[TASK INPUT]
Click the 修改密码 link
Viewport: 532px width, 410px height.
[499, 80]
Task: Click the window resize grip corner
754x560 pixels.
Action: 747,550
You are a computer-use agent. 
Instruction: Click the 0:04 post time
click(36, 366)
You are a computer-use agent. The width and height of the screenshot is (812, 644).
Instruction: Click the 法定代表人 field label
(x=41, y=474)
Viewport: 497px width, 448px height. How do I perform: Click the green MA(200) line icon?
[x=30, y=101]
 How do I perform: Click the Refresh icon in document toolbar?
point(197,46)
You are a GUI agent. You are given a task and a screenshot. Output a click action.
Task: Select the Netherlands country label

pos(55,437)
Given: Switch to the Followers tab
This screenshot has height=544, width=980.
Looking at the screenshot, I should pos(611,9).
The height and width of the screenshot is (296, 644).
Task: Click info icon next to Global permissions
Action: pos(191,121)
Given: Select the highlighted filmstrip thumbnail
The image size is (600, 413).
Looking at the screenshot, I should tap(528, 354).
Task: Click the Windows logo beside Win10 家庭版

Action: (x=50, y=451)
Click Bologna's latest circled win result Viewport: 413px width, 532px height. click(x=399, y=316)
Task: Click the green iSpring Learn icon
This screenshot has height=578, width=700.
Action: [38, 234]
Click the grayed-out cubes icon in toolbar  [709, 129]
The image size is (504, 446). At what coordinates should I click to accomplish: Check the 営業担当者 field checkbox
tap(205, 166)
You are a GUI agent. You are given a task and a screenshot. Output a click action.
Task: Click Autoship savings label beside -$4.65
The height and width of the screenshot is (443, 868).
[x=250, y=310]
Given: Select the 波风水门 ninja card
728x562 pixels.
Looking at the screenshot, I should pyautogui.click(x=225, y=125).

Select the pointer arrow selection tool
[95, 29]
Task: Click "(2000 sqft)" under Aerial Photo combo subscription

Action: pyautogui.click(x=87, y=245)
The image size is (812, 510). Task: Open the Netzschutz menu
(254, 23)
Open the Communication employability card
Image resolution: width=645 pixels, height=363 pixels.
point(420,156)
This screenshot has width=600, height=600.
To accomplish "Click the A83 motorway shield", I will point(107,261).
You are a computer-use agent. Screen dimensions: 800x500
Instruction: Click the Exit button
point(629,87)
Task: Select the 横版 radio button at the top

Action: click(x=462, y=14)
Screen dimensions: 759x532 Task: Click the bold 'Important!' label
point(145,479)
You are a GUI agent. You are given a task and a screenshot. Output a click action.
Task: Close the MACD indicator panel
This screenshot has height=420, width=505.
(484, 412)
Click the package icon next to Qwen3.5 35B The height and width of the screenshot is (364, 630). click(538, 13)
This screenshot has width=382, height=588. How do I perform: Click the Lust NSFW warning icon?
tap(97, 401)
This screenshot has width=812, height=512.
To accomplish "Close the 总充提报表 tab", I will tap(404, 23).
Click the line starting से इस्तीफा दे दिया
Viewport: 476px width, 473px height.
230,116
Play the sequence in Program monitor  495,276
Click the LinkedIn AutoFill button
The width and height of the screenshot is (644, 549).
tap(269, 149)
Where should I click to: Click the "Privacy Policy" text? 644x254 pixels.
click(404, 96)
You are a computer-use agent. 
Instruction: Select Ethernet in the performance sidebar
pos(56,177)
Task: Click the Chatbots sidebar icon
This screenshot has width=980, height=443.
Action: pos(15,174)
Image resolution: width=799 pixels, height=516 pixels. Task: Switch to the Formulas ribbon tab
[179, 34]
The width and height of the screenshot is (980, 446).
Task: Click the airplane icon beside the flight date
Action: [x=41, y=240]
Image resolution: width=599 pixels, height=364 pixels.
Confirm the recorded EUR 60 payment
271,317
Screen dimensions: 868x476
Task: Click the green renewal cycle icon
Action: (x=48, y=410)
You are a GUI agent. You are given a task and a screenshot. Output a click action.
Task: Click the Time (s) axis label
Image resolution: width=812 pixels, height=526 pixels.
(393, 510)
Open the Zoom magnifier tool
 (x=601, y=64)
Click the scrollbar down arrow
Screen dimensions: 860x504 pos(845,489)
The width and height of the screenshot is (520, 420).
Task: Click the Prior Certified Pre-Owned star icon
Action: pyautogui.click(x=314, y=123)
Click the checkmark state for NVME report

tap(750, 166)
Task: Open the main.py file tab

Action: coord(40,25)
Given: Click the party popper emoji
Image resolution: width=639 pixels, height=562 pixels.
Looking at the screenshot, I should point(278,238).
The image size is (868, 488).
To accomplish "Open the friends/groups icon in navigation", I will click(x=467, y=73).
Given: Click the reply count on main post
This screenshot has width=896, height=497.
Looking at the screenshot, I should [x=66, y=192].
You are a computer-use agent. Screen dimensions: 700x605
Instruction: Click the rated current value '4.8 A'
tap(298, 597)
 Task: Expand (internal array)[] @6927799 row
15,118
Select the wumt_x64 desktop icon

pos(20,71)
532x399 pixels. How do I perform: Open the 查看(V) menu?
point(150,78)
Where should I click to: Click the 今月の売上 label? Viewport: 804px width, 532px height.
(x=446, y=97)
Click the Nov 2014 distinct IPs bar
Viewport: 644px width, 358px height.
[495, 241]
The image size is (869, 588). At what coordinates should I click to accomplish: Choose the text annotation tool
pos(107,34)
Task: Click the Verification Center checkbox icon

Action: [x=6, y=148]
[/TASK INPUT]
*WORK INSTRUCTION*:
Up to and including the line with "This screenshot has width=600, height=600.", reproduce the material above exactly as it appears, starting from its first line.

*ANSWER TO THE EXERCISE*:
Click the 修改密码 link
Viewport: 532px width, 410px height.
[499, 80]
Task: Click the window resize grip corner
754x560 pixels.
Action: 747,550
You are a computer-use agent. 
Instruction: Click the 0:04 post time
click(36, 366)
You are a computer-use agent. The width and height of the screenshot is (812, 644).
Instruction: Click the 法定代表人 field label
(x=41, y=474)
Viewport: 497px width, 448px height. How do I perform: Click the green MA(200) line icon?
[x=30, y=101]
 How do I perform: Click the Refresh icon in document toolbar?
point(197,46)
You are a GUI agent. You are given a task and a screenshot. Output a click action.
Task: Select the Netherlands country label

pos(55,437)
Given: Switch to the Followers tab
This screenshot has height=544, width=980.
Looking at the screenshot, I should pos(611,9).
The height and width of the screenshot is (296, 644).
Task: Click info icon next to Global permissions
Action: pos(191,121)
Given: Select the highlighted filmstrip thumbnail
The image size is (600, 413).
Looking at the screenshot, I should tap(528, 354).
Task: Click the Windows logo beside Win10 家庭版

Action: (x=50, y=451)
Click Bologna's latest circled win result Viewport: 413px width, 532px height. click(x=399, y=316)
Task: Click the green iSpring Learn icon
This screenshot has height=578, width=700.
Action: [38, 234]
Click the grayed-out cubes icon in toolbar  [709, 129]
The image size is (504, 446). At what coordinates should I click to accomplish: Check the 営業担当者 field checkbox
tap(205, 166)
You are a GUI agent. You are given a task and a screenshot. Output a click action.
Task: Click Autoship savings label beside -$4.65
The height and width of the screenshot is (443, 868).
[x=250, y=310]
Given: Select the 波风水门 ninja card
728x562 pixels.
Looking at the screenshot, I should pyautogui.click(x=225, y=125).

Select the pointer arrow selection tool
[95, 29]
Task: Click "(2000 sqft)" under Aerial Photo combo subscription

Action: pyautogui.click(x=87, y=245)
The image size is (812, 510). Task: Open the Netzschutz menu
(254, 23)
Open the Communication employability card
Image resolution: width=645 pixels, height=363 pixels.
point(420,156)
This screenshot has width=600, height=600.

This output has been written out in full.